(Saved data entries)

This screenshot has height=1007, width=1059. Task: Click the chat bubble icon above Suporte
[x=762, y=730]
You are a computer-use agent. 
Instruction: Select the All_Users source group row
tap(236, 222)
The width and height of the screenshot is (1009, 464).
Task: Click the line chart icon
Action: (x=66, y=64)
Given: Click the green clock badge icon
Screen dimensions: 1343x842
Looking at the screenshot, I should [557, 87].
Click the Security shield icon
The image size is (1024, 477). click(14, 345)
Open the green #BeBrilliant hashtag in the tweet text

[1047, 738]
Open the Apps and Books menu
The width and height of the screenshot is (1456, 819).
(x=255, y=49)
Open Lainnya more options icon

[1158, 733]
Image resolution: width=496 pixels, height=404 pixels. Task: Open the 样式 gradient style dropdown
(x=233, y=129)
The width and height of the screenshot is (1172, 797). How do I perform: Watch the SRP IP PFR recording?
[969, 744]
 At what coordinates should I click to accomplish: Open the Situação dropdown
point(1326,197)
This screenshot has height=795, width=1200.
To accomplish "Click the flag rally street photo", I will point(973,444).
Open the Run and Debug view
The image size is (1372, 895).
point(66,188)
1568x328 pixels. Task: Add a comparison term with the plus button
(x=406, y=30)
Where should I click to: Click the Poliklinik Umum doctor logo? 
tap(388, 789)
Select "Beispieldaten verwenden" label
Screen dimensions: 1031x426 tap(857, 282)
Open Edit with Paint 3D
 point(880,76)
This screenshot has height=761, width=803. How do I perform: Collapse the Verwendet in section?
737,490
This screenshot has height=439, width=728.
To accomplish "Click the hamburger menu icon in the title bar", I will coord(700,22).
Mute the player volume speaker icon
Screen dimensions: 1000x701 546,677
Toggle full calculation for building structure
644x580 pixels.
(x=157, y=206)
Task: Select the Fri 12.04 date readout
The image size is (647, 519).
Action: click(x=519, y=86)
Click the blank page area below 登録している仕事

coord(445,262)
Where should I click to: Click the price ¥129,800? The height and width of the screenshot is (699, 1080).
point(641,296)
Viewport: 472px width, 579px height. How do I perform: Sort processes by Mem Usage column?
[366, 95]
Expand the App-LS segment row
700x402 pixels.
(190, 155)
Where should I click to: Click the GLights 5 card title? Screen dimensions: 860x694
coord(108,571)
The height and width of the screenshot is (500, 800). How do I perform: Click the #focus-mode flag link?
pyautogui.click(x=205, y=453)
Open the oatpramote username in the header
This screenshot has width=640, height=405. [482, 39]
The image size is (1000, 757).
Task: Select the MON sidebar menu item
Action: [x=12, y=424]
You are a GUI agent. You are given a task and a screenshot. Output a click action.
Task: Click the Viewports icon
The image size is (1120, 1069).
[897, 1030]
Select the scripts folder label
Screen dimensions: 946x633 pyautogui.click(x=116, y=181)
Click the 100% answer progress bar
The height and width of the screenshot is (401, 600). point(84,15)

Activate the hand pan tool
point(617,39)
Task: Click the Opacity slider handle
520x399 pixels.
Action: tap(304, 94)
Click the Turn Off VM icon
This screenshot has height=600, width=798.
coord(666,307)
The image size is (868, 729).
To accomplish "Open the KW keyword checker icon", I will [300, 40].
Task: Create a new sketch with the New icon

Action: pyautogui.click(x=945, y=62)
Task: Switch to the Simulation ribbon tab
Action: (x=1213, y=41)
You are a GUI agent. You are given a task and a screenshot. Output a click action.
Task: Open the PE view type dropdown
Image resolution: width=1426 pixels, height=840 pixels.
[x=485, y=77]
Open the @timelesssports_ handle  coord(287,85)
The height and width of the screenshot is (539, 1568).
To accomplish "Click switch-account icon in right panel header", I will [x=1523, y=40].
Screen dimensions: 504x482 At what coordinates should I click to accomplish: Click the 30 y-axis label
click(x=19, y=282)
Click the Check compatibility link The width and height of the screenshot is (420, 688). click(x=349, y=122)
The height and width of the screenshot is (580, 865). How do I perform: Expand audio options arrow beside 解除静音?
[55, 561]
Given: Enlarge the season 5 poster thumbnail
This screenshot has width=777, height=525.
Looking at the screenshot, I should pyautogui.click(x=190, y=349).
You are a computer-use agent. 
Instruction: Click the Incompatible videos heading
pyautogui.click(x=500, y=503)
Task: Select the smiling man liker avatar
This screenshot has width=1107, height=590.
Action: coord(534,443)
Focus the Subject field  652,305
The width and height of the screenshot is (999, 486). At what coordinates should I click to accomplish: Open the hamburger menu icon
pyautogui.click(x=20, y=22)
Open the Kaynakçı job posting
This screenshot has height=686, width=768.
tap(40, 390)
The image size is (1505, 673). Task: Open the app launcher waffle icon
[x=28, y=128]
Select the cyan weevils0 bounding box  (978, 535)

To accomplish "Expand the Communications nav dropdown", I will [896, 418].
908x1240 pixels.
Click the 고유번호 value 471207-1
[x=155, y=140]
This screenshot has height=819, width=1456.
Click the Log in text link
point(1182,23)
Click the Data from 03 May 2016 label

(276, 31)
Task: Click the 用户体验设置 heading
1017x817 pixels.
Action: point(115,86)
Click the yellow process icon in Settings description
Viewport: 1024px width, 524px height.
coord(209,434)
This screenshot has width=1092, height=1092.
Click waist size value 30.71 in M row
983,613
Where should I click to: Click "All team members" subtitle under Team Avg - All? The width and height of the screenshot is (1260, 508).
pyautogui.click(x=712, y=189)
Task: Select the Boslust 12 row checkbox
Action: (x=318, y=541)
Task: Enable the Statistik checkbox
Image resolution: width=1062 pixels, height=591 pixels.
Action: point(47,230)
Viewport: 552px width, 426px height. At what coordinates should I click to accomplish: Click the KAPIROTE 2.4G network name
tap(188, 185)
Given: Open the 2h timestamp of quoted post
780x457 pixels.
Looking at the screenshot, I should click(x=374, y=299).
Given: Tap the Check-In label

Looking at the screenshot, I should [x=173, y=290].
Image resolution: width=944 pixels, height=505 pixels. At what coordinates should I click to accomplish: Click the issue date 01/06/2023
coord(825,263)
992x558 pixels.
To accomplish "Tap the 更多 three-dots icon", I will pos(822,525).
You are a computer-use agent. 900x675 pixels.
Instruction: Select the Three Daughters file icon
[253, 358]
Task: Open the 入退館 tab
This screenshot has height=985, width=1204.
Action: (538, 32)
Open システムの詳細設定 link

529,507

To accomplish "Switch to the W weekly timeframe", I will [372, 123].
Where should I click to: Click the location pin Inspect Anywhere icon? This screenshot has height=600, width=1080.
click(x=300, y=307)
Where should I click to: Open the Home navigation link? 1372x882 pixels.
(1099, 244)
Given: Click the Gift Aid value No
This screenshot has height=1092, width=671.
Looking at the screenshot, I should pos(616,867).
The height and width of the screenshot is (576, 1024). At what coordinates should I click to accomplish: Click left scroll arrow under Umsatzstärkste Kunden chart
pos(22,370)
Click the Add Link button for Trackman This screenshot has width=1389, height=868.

* _Your goal_
Your job is to write out the data exactly as it stands.

* _Written solution_
This screenshot has height=1007, width=1059. Task: Click the chat bubble icon above Suporte
[x=762, y=730]
You are a computer-use agent. 
Instruction: Select the All_Users source group row
tap(236, 222)
The width and height of the screenshot is (1009, 464).
Task: Click the line chart icon
Action: (x=66, y=64)
Given: Click the green clock badge icon
Screen dimensions: 1343x842
Looking at the screenshot, I should [557, 87].
Click the Security shield icon
The image size is (1024, 477). click(14, 345)
Open the green #BeBrilliant hashtag in the tweet text

[1047, 738]
Open the Apps and Books menu
The width and height of the screenshot is (1456, 819).
(x=255, y=49)
Open Lainnya more options icon

[1158, 733]
Image resolution: width=496 pixels, height=404 pixels. Task: Open the 样式 gradient style dropdown
(x=233, y=129)
The width and height of the screenshot is (1172, 797). How do I perform: Watch the SRP IP PFR recording?
[969, 744]
 At what coordinates should I click to accomplish: Open the Situação dropdown
point(1326,197)
This screenshot has height=795, width=1200.
To accomplish "Click the flag rally street photo", I will point(973,444).
Open the Run and Debug view
The image size is (1372, 895).
point(66,188)
1568x328 pixels. Task: Add a comparison term with the plus button
(x=406, y=30)
Where should I click to: Click the Poliklinik Umum doctor logo? 
tap(388, 789)
Select "Beispieldaten verwenden" label
Screen dimensions: 1031x426 tap(857, 282)
Open Edit with Paint 3D
 point(880,76)
This screenshot has height=761, width=803. How do I perform: Collapse the Verwendet in section?
737,490
This screenshot has height=439, width=728.
To accomplish "Click the hamburger menu icon in the title bar", I will coord(700,22).
Mute the player volume speaker icon
Screen dimensions: 1000x701 546,677
Toggle full calculation for building structure
644x580 pixels.
(x=157, y=206)
Task: Select the Fri 12.04 date readout
The image size is (647, 519).
Action: click(x=519, y=86)
Click the blank page area below 登録している仕事

coord(445,262)
Where should I click to: Click the price ¥129,800? The height and width of the screenshot is (699, 1080).
point(641,296)
Viewport: 472px width, 579px height. How do I perform: Sort processes by Mem Usage column?
[366, 95]
Expand the App-LS segment row
700x402 pixels.
(190, 155)
Where should I click to: Click the GLights 5 card title? Screen dimensions: 860x694
coord(108,571)
The height and width of the screenshot is (500, 800). How do I perform: Click the #focus-mode flag link?
pyautogui.click(x=205, y=453)
Open the oatpramote username in the header
This screenshot has width=640, height=405. [482, 39]
The image size is (1000, 757).
Task: Select the MON sidebar menu item
Action: [x=12, y=424]
You are a GUI agent. You are given a task and a screenshot. Output a click action.
Task: Click the Viewports icon
The image size is (1120, 1069).
[897, 1030]
Select the scripts folder label
Screen dimensions: 946x633 pyautogui.click(x=116, y=181)
Click the 100% answer progress bar
The height and width of the screenshot is (401, 600). point(84,15)

Activate the hand pan tool
point(617,39)
Task: Click the Opacity slider handle
520x399 pixels.
Action: tap(304, 94)
Click the Turn Off VM icon
This screenshot has height=600, width=798.
coord(666,307)
The image size is (868, 729).
To accomplish "Open the KW keyword checker icon", I will [300, 40].
Task: Create a new sketch with the New icon

Action: pyautogui.click(x=945, y=62)
Task: Switch to the Simulation ribbon tab
Action: (x=1213, y=41)
You are a GUI agent. You are given a task and a screenshot. Output a click action.
Task: Open the PE view type dropdown
Image resolution: width=1426 pixels, height=840 pixels.
[x=485, y=77]
Open the @timelesssports_ handle  coord(287,85)
The height and width of the screenshot is (539, 1568).
To accomplish "Click switch-account icon in right panel header", I will [x=1523, y=40].
Screen dimensions: 504x482 At what coordinates should I click to accomplish: Click the 30 y-axis label
click(x=19, y=282)
Click the Check compatibility link The width and height of the screenshot is (420, 688). click(x=349, y=122)
The height and width of the screenshot is (580, 865). How do I perform: Expand audio options arrow beside 解除静音?
[55, 561]
Given: Enlarge the season 5 poster thumbnail
This screenshot has width=777, height=525.
Looking at the screenshot, I should pyautogui.click(x=190, y=349).
You are a computer-use agent. 
Instruction: Click the Incompatible videos heading
pyautogui.click(x=500, y=503)
Task: Select the smiling man liker avatar
This screenshot has width=1107, height=590.
Action: coord(534,443)
Focus the Subject field  652,305
The width and height of the screenshot is (999, 486). At what coordinates should I click to accomplish: Open the hamburger menu icon
pyautogui.click(x=20, y=22)
Open the Kaynakçı job posting
This screenshot has height=686, width=768.
tap(40, 390)
The image size is (1505, 673). Task: Open the app launcher waffle icon
[x=28, y=128]
Select the cyan weevils0 bounding box  (978, 535)

To accomplish "Expand the Communications nav dropdown", I will [896, 418].
908x1240 pixels.
Click the 고유번호 value 471207-1
[x=155, y=140]
This screenshot has height=819, width=1456.
Click the Log in text link
point(1182,23)
Click the Data from 03 May 2016 label

(276, 31)
Task: Click the 用户体验设置 heading
1017x817 pixels.
Action: point(115,86)
Click the yellow process icon in Settings description
Viewport: 1024px width, 524px height.
coord(209,434)
This screenshot has width=1092, height=1092.
Click waist size value 30.71 in M row
983,613
Where should I click to: Click "All team members" subtitle under Team Avg - All? The width and height of the screenshot is (1260, 508).
pyautogui.click(x=712, y=189)
Task: Select the Boslust 12 row checkbox
Action: (x=318, y=541)
Task: Enable the Statistik checkbox
Image resolution: width=1062 pixels, height=591 pixels.
Action: point(47,230)
Viewport: 552px width, 426px height. At what coordinates should I click to accomplish: Click the KAPIROTE 2.4G network name
tap(188, 185)
Given: Open the 2h timestamp of quoted post
780x457 pixels.
Looking at the screenshot, I should click(x=374, y=299).
Given: Tap the Check-In label

Looking at the screenshot, I should [x=173, y=290].
Image resolution: width=944 pixels, height=505 pixels. At what coordinates should I click to accomplish: Click the issue date 01/06/2023
coord(825,263)
992x558 pixels.
To accomplish "Tap the 更多 three-dots icon", I will pos(822,525).
You are a computer-use agent. 900x675 pixels.
Instruction: Select the Three Daughters file icon
[253, 358]
Task: Open the 入退館 tab
This screenshot has height=985, width=1204.
Action: (538, 32)
Open システムの詳細設定 link

529,507

To accomplish "Switch to the W weekly timeframe", I will [372, 123].
Where should I click to: Click the location pin Inspect Anywhere icon? This screenshot has height=600, width=1080.
click(x=300, y=307)
Where should I click to: Open the Home navigation link? 1372x882 pixels.
(1099, 244)
Given: Click the Gift Aid value No
This screenshot has height=1092, width=671.
Looking at the screenshot, I should pos(616,867).
The height and width of the screenshot is (576, 1024). At what coordinates should I click to accomplish: Click left scroll arrow under Umsatzstärkste Kunden chart
pos(22,370)
Click the Add Link button for Trackman This screenshot has width=1389, height=868.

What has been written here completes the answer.